[Saved entries]
=== Section Start ===
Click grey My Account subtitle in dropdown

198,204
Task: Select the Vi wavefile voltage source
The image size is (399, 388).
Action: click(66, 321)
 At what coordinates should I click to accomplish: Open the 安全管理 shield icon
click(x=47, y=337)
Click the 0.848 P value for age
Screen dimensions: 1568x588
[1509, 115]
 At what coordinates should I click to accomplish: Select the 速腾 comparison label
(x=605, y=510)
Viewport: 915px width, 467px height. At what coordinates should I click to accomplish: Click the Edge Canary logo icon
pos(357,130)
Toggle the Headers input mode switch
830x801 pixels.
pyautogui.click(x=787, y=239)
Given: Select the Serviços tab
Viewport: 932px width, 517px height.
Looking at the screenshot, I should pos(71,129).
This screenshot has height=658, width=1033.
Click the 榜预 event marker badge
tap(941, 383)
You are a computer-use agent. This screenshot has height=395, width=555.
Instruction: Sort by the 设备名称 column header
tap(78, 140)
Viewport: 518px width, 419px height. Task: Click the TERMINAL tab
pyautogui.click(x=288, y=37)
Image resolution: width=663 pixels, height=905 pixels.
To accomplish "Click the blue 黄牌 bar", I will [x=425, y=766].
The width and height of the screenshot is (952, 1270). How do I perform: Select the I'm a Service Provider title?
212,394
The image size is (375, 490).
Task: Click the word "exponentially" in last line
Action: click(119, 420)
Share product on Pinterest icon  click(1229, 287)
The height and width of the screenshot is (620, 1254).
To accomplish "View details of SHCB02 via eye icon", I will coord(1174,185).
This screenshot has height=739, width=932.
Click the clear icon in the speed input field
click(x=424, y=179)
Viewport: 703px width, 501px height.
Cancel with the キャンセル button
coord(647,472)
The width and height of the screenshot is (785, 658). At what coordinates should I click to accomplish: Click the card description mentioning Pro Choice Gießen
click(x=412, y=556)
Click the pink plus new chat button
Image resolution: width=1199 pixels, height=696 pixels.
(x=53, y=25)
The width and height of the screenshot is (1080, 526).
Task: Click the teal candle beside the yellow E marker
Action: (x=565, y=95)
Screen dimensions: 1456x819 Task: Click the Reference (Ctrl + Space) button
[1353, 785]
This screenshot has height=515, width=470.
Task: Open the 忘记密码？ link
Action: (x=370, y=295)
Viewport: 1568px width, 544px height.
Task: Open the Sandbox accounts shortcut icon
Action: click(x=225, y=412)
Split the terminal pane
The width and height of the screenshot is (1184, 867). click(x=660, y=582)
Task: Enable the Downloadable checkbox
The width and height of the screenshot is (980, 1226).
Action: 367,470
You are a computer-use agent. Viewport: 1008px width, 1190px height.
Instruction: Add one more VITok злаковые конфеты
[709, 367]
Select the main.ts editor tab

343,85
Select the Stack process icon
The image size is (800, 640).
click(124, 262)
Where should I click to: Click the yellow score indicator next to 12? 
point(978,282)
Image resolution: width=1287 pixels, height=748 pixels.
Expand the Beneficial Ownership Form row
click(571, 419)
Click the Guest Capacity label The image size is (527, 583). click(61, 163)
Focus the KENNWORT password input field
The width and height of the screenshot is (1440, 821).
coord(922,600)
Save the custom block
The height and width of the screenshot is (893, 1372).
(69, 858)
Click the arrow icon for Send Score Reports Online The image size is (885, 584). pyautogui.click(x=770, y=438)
=== Section End ===
EXERCISE AIM: All the lines above should be written out once more, exactly.

SOLUTION:
Click grey My Account subtitle in dropdown

198,204
Task: Select the Vi wavefile voltage source
The image size is (399, 388).
Action: click(66, 321)
 At what coordinates should I click to accomplish: Open the 安全管理 shield icon
click(x=47, y=337)
Click the 0.848 P value for age
Screen dimensions: 1568x588
[1509, 115]
 At what coordinates should I click to accomplish: Select the 速腾 comparison label
(x=605, y=510)
Viewport: 915px width, 467px height. At what coordinates should I click to accomplish: Click the Edge Canary logo icon
pos(357,130)
Toggle the Headers input mode switch
830x801 pixels.
pyautogui.click(x=787, y=239)
Given: Select the Serviços tab
Viewport: 932px width, 517px height.
Looking at the screenshot, I should pos(71,129).
This screenshot has height=658, width=1033.
Click the 榜预 event marker badge
tap(941, 383)
You are a computer-use agent. This screenshot has height=395, width=555.
Instruction: Sort by the 设备名称 column header
tap(78, 140)
Viewport: 518px width, 419px height. Task: Click the TERMINAL tab
pyautogui.click(x=288, y=37)
Image resolution: width=663 pixels, height=905 pixels.
To accomplish "Click the blue 黄牌 bar", I will [x=425, y=766].
The width and height of the screenshot is (952, 1270). How do I perform: Select the I'm a Service Provider title?
212,394
The image size is (375, 490).
Task: Click the word "exponentially" in last line
Action: click(119, 420)
Share product on Pinterest icon  click(1229, 287)
The height and width of the screenshot is (620, 1254).
To accomplish "View details of SHCB02 via eye icon", I will coord(1174,185).
This screenshot has height=739, width=932.
Click the clear icon in the speed input field
click(x=424, y=179)
Viewport: 703px width, 501px height.
Cancel with the キャンセル button
coord(647,472)
The width and height of the screenshot is (785, 658). At what coordinates should I click to accomplish: Click the card description mentioning Pro Choice Gießen
click(x=412, y=556)
Click the pink plus new chat button
Image resolution: width=1199 pixels, height=696 pixels.
(x=53, y=25)
The width and height of the screenshot is (1080, 526).
Task: Click the teal candle beside the yellow E marker
Action: (x=565, y=95)
Screen dimensions: 1456x819 Task: Click the Reference (Ctrl + Space) button
[1353, 785]
This screenshot has height=515, width=470.
Task: Open the 忘记密码？ link
Action: (x=370, y=295)
Viewport: 1568px width, 544px height.
Task: Open the Sandbox accounts shortcut icon
Action: click(x=225, y=412)
Split the terminal pane
The width and height of the screenshot is (1184, 867). click(x=660, y=582)
Task: Enable the Downloadable checkbox
The width and height of the screenshot is (980, 1226).
Action: 367,470
You are a computer-use agent. Viewport: 1008px width, 1190px height.
Instruction: Add one more VITok злаковые конфеты
[709, 367]
Select the main.ts editor tab

343,85
Select the Stack process icon
The image size is (800, 640).
click(124, 262)
Where should I click to: Click the yellow score indicator next to 12? 
point(978,282)
Image resolution: width=1287 pixels, height=748 pixels.
Expand the Beneficial Ownership Form row
click(571, 419)
Click the Guest Capacity label The image size is (527, 583). click(61, 163)
Focus the KENNWORT password input field
The width and height of the screenshot is (1440, 821).
coord(922,600)
Save the custom block
The height and width of the screenshot is (893, 1372).
(69, 858)
Click the arrow icon for Send Score Reports Online The image size is (885, 584). pyautogui.click(x=770, y=438)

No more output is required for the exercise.